Long Race for Athletic Equity
When I entered the Olympic stadium last year to throw out the first pitch for the women's softball game between the US and Taiwan, I thought about how far women in sports have come - and how far we still have to go.
Elevating the status of women's softball to Olympic status took a long time. On college campuses, gender equity also has come slowly. Twenty-five years after equal athletic opportunity was mandated for men and women in college athletics, it remains an elusive ideal.
An athlete's beginnings
I developed my own sports skills growing up in Springfield, Mass., by playing touch football, baseball, punch ball, and basketball with the neighborhood boys. As an eight-year-old, I tagged along with my dad when he drove my brother to his baseball practices and games. The coach had me go out in the field and shag fly balls. I was excited to be part of an organized practice, and the coach liked what he saw. Afterward, he told my father he wished he could trade some of the boys with weaker skills and have me play on his team. My dad didn't think that would be a good idea.
Instead, he and some other fathers started a local girls' fast-pitch league. My fondest memory is of 10 girls piled into our station wagon, driving to and from practices and games.
At my parochial high school, the only competitive sport for girls was gymnastics, which I soon discovered wasn't for me. Besides, I don't think manufacturers made leotards to fit a 5-foot, 10-inch frame. I stayed active by playing in the band and participating in the annual interclass volleyball competition.
By my junior year, in 1970, I began to wonder why my high school was unable to field any girls' sports. The boys had football, soccer, baseball, basketball, and tennis. We had gymnastics and cheerleading. The next fall, I enlisted two female gym teachers in my efforts to start a girls' basketball team. After meeting with classmates and countering the objections of administrators, I turned in a list of interested girls.
I was given permission to schedule three games in the city against other girls. I coached and played in all three games - and lost all three. Still, I felt as though I had won. I had shown the administration that there was, indeed, a strong interest. After I graduated, my school announced it would sponsor girls' basketball and softball teams.
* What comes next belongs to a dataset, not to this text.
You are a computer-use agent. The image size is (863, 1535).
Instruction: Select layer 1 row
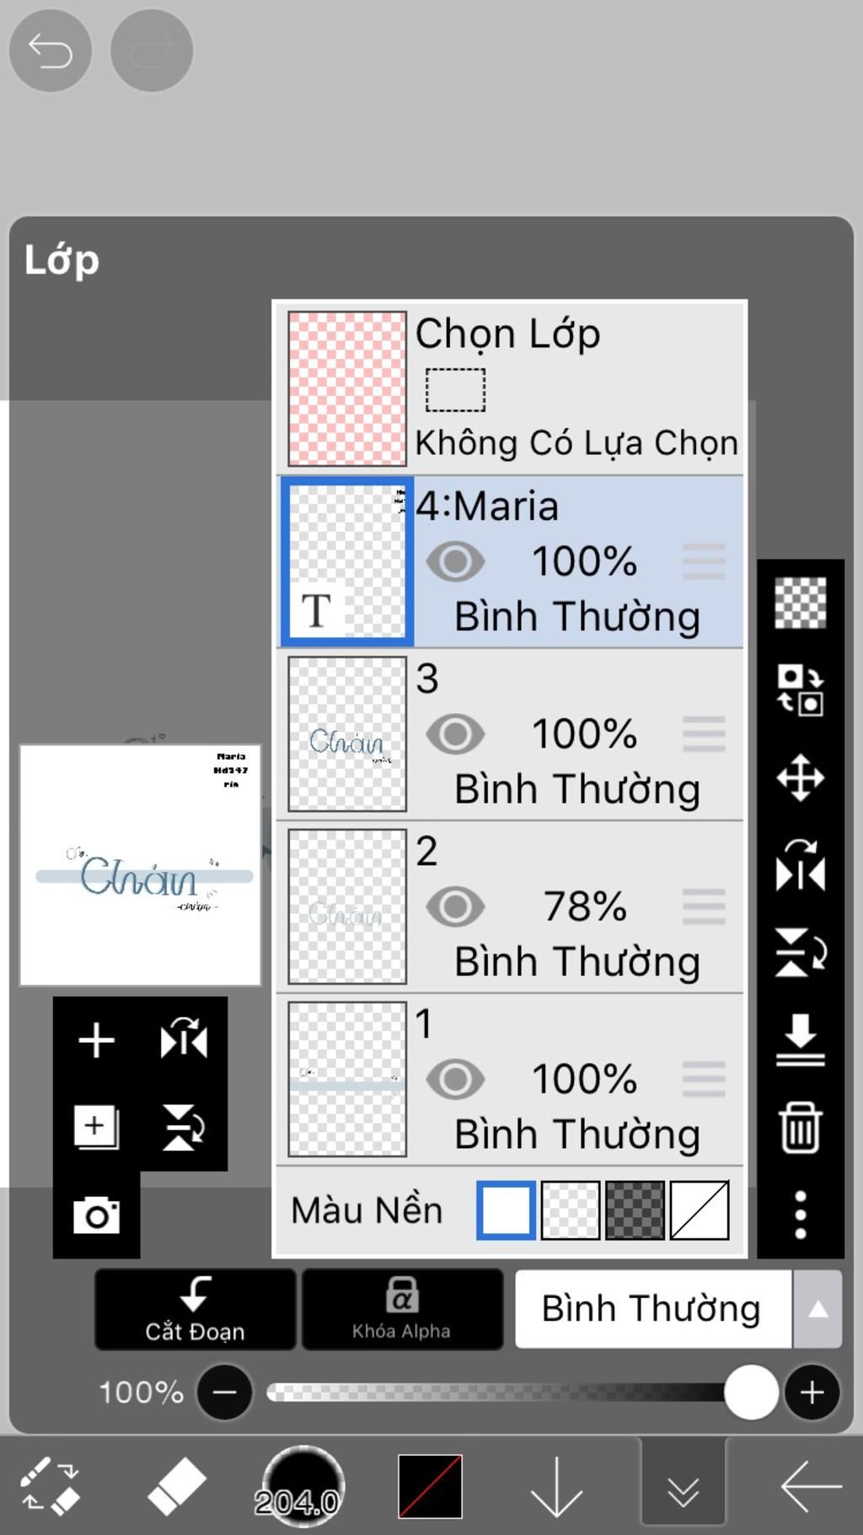(510, 1079)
In three years, the program won the All-Western Massachusetts championships.
As a freshman at Springfield College on the eve of Title IX's implementation, I was excited to be a part of an organized college athletics program. Yet, even after Title IX, I noticed differences between men's and women's programs. The men's athletic director, for example, had one or two full-time secretaries in his office; the women's athletic director had a student secretary.
At that time, colleges belonged to both the National Collegiate Athletic Association (NCAA) and the Association of Intercollegiate Athletics for Women (AIAW). More than 90 percent of women's programs were administered by women. Coaches, administrators, and officials of men's athletics under the NCAA were governed solely by men.
But by 1976, the AIAW was fading, and athletic scholarships were being offered to women under the NCAA. Athletic programs throughout the country were restructured. Departments were consolidated. Men typically became the athletic directors. If women were involved in administration at all, they were given titles such as "women's co-administrator," "associate," or "women's administrator."
During the 1980s, many women chose to leave the profession, frustrated by the restructuring and unhappy with the direction in which college athletics was heading. More men entered the coaching profession. And powerful sports lobbyists fought to water down Title IX.
The future of Title IX
Looking back, it's clear that Title IX has done much, but still has much to do. I hope it will continue to force us to reevaluate school sports programs. If we don't get it right in the next few years, athletics will become more club-oriented, as they are in Europe. So why not try a different model this time? Let's make sure that high schools and colleges do the right thing for our nation's daughters, as well for its sons.
* Diane Schumacher is director of women's athletics, as well as softball and basketball coach, at Augustana College in Rock Island, Ill. She was the first American player inducted into the International Softball Hall of Fame.